Beneath the Earth, by John Boyne: Telling tales of transgression

Review: The unexamined life is the only one worth living for the characters in this collection, writes George O’Brien

John Boyne. Photograph: Dave Meehan
John Boyne. Photograph: Dave Meehan
Beneath the Earth
Beneath the Earth
Author: John Boyne
ISBN-13: 978-0857523402
Publisher: Doubleday
Guideline Price: £14.99

Toastie Hughes goes to Paris, kills a stranger, and returns home to wife, family and adult education course without a second thought. Toastie earns his living as a contract killer. But, as his wife and the story’s title tells us, he’s “a good man”, by far the best adjusted of the raft of outsiders who people the stories in John Boyne’s diverting and disquieting first collection.

Told that he's good, Toastie concedes that he "had never thought about myself in those terms before. In moral terms, I mean." It's not that the moral dimension makes any difference to him; the only blot on his copybook that he acknowledges is pasting Wikipedia entries into his course essays. Still, the very fact that he recognises the dimension places him on a slightly more evolved plane than the rent-boy protagonist of Boy, 19, a story whose opening line – "I started charging for sex a few days after my 19th birthday" is almost a dare to read on, or the literally cow-loving novelist of The Schleinermetzenmann, the emotionally frozen father of Amsterdam, or that father's alarming counterpart in the title story – the Daddy of them all when it comes to repressive monsters.

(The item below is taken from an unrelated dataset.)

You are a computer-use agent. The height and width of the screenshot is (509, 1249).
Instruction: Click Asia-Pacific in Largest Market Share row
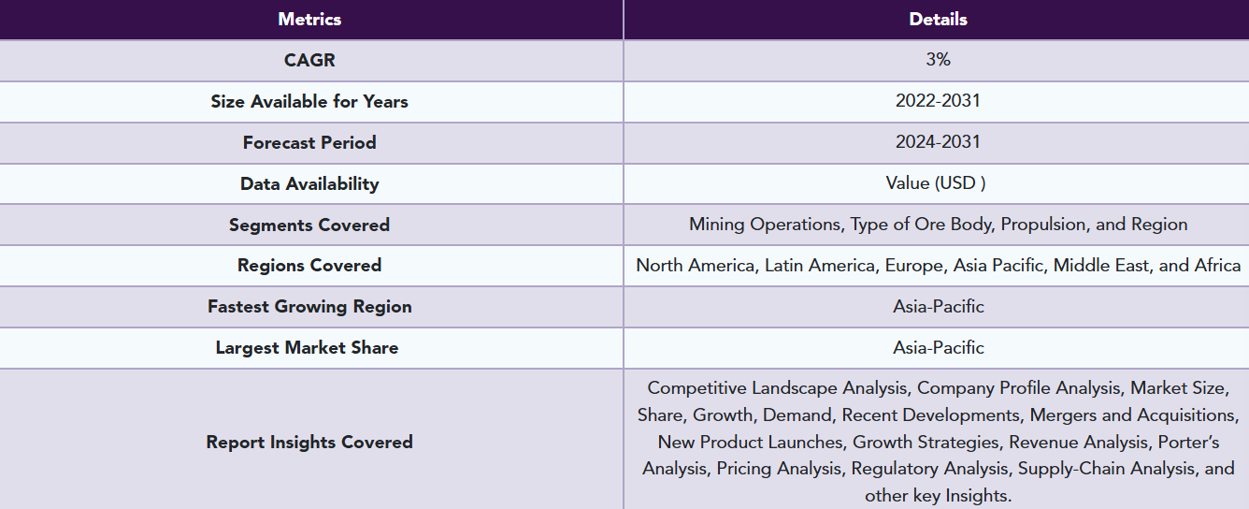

Grotesque – or, depending on your taste, laughable – as it may seem, Toastie is entirely at ease with himself and the world, attends teacher-parent conferences and has a word over a drink about John Banville's Ancient Light (a bit of poker-faced fun, this, on John Boyne's part).

The same degree of control is not so darkly comedic in the unnerving states of most of Beneath the Earth's other protagonists, even if they too, in their off-the-wall ways, reveal how close to the surface of the everyday buried or potential selves are and what happens when those selves break cover. The walls that they are off are structural parts of the ordinary and unfortunate livingroom, classroom, bedroom.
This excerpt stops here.